• EXERCISE DIRECTIONS
Rewrite the items below, changing every "screenshot" to "screen capture" and keeping everything else the same. Leave the pictures out.

━━ SOURCE RECORDS

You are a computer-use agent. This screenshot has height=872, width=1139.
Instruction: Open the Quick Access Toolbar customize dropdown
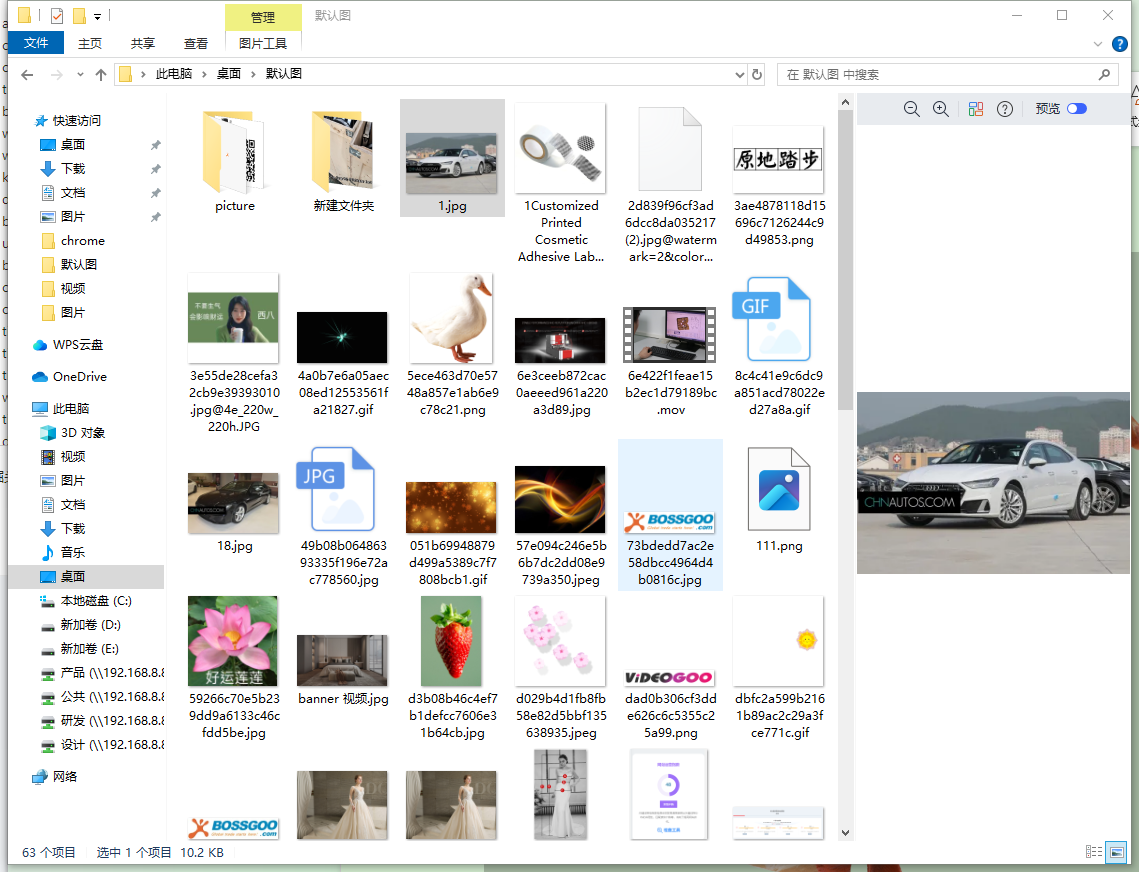tap(97, 16)
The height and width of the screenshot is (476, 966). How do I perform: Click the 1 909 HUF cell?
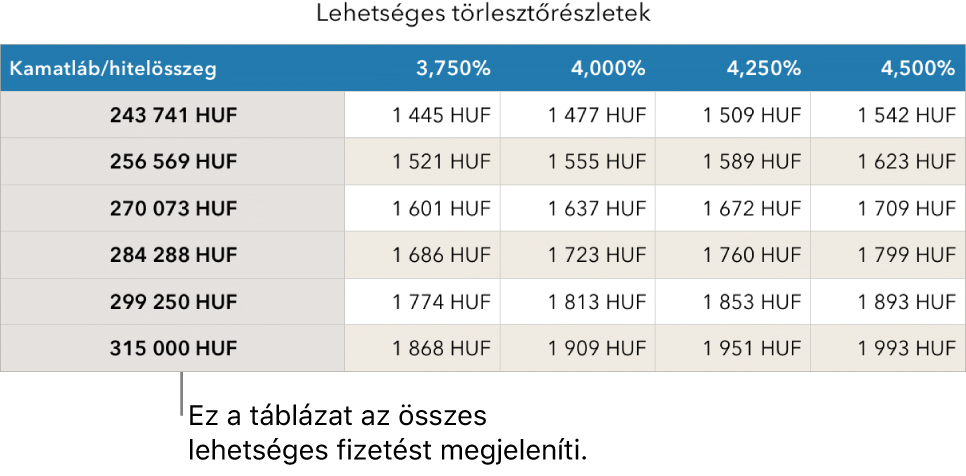coord(578,348)
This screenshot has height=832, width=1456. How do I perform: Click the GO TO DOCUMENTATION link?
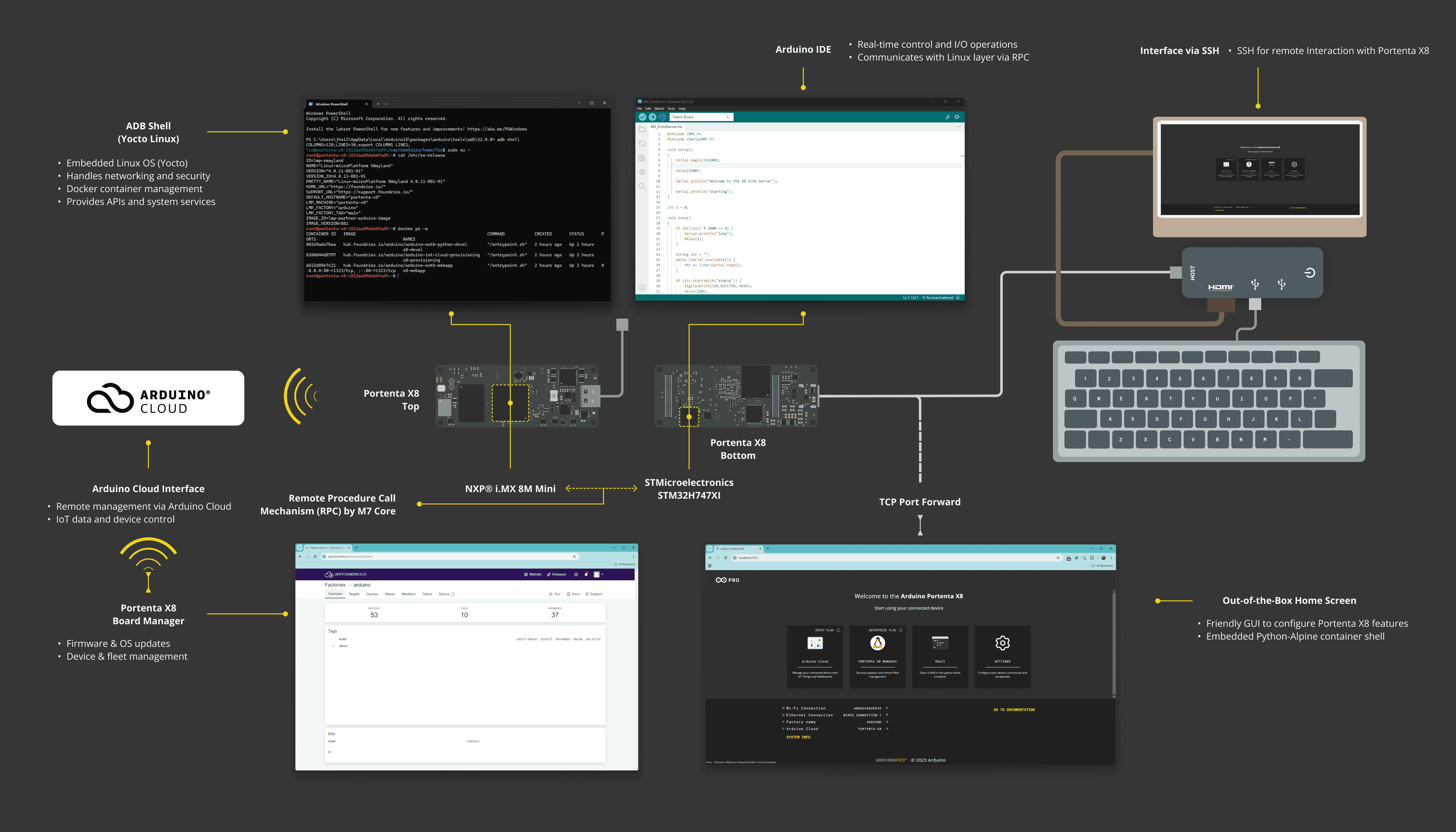[x=1013, y=710]
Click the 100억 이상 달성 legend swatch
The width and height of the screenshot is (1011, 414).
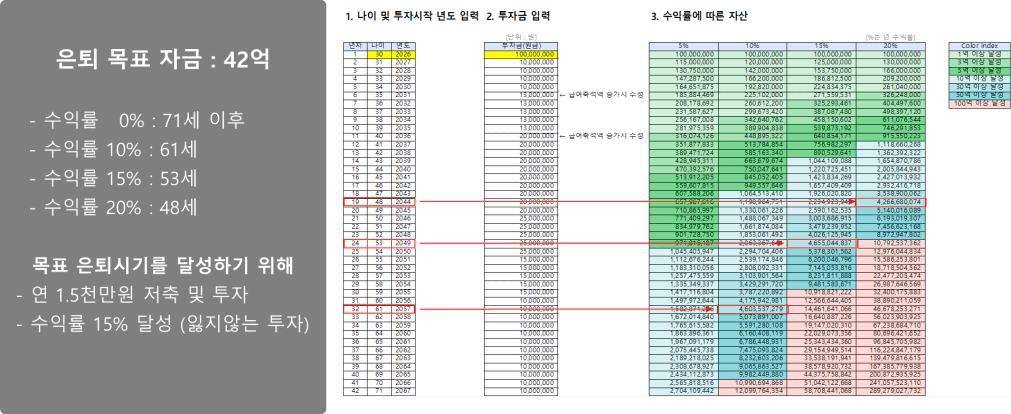(976, 101)
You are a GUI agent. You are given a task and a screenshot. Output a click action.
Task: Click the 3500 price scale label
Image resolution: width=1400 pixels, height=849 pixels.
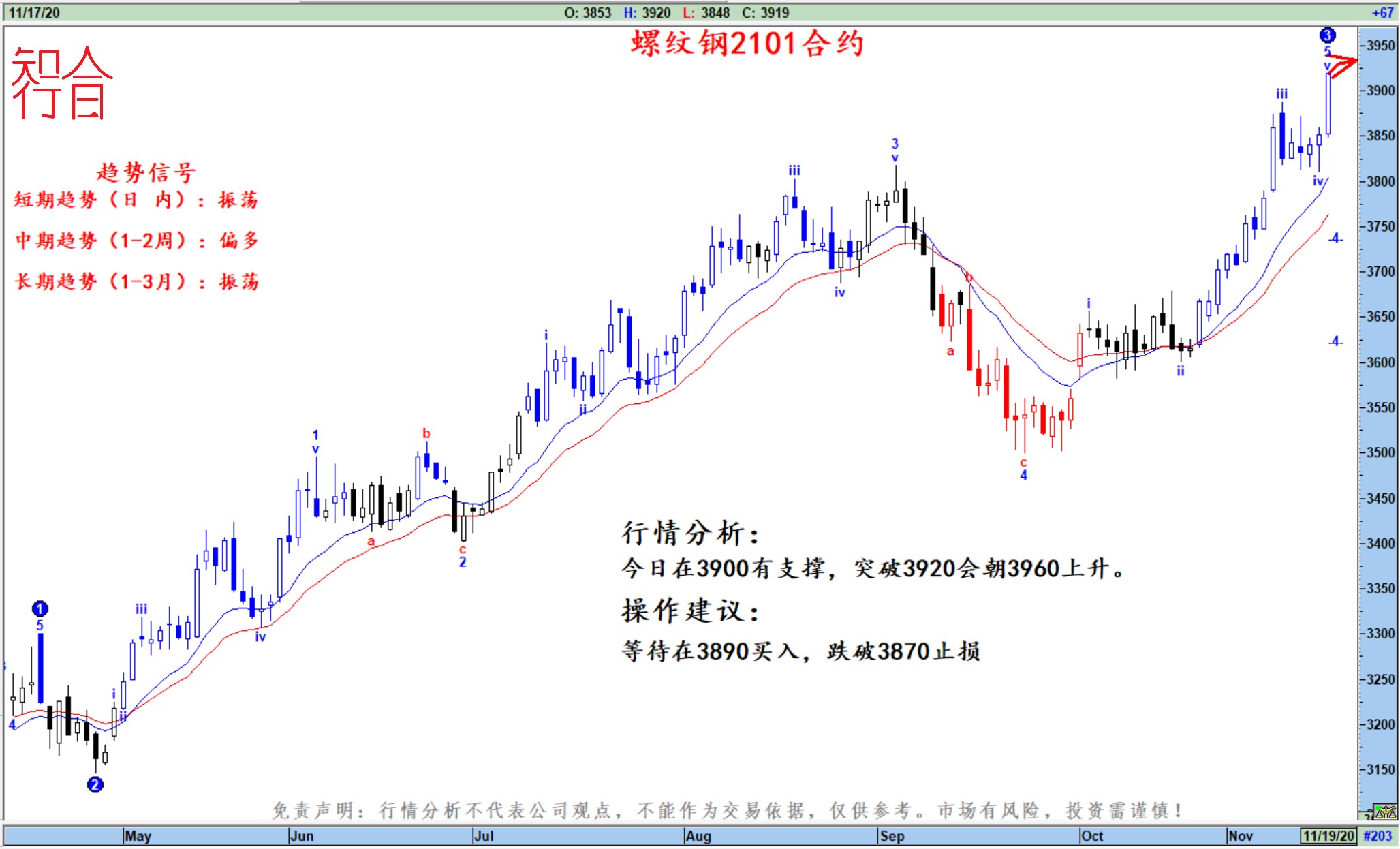point(1381,452)
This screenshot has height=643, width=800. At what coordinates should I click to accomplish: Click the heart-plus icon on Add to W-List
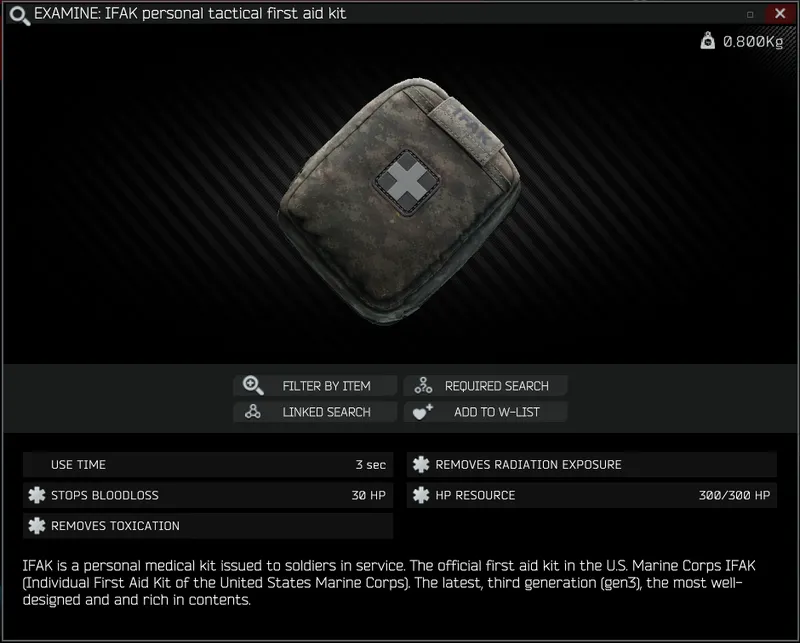[x=422, y=411]
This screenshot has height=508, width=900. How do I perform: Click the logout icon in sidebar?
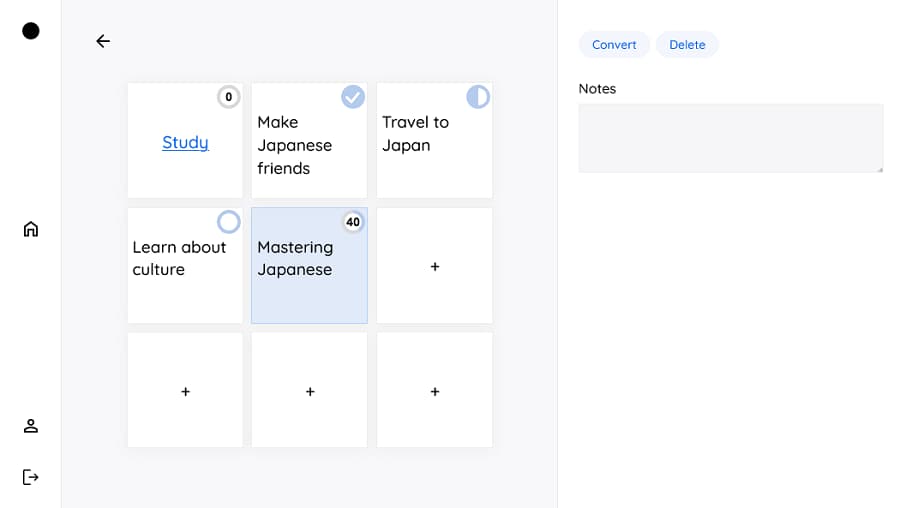tap(31, 477)
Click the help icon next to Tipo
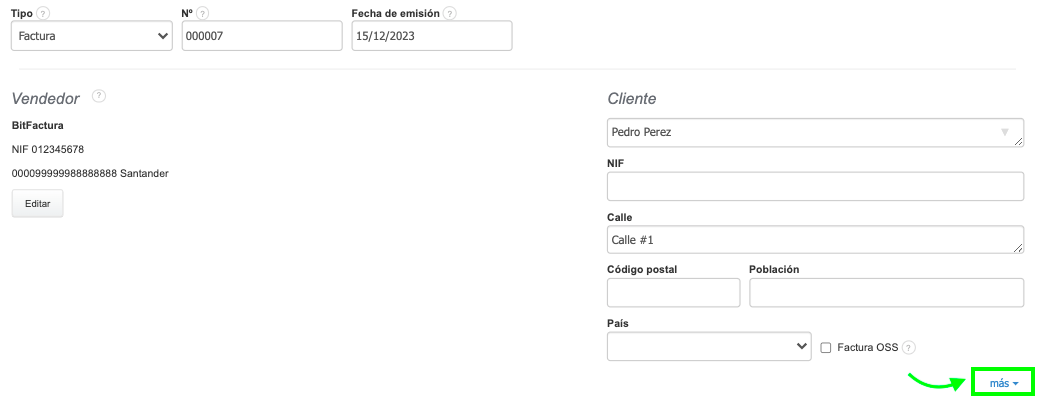Screen dimensions: 1050x405 [43, 13]
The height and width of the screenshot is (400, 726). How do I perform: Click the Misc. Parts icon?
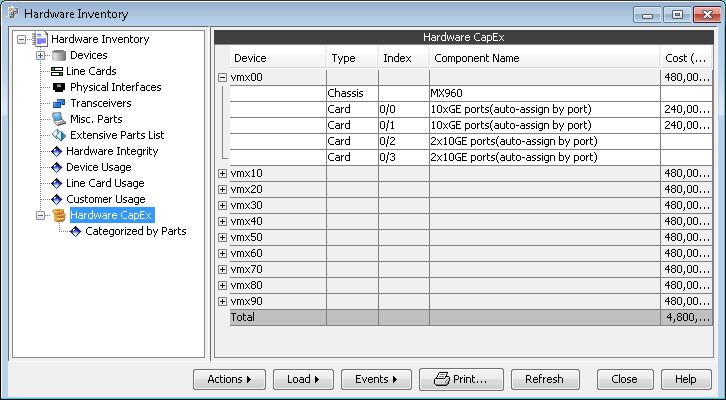tap(57, 120)
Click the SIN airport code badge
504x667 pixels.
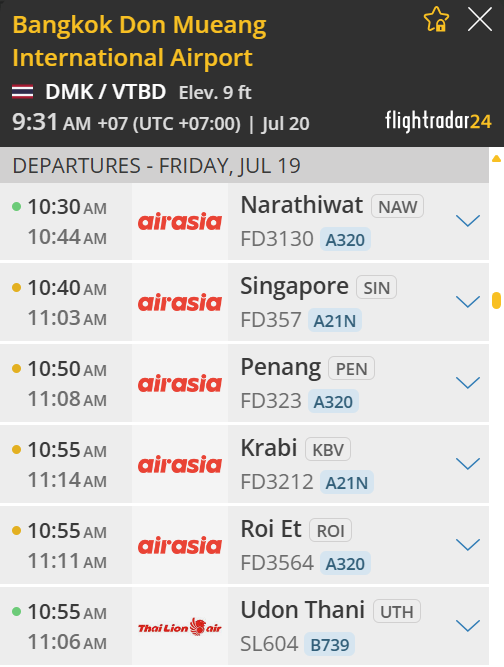click(x=376, y=288)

━━━━

• THE SOLUTION
You are a computer-use agent. This screen capture has height=872, width=1139.
Instruction: Open the Quick Access Toolbar customize dropdown
tap(97, 16)
The height and width of the screen capture is (476, 966). How do I perform: Click the 1 909 HUF cell?
coord(578,348)
This screen capture has height=832, width=1456. How do I perform: Click the GO TO DOCUMENTATION link?
[x=1013, y=710]
Click the 100억 이상 달성 legend swatch
The width and height of the screen capture is (1011, 414).
(976, 101)
You are a GUI agent. You are given a task and a screen capture. Output a click action.
Task: Click the 3500 price scale label
Image resolution: width=1400 pixels, height=849 pixels.
point(1381,452)
This screen capture has height=643, width=800. At what coordinates should I click to accomplish: Click the heart-plus icon on Add to W-List
[x=422, y=411]
This screen capture has height=508, width=900. How do I perform: Click the logout icon in sidebar?
tap(31, 477)
Click the help icon next to Tipo
Screen dimensions: 1050x405 [43, 13]
The height and width of the screen capture is (400, 726). How do I perform: Click the Misc. Parts icon?
tap(57, 120)
Click the SIN airport code badge
504x667 pixels.
click(x=376, y=288)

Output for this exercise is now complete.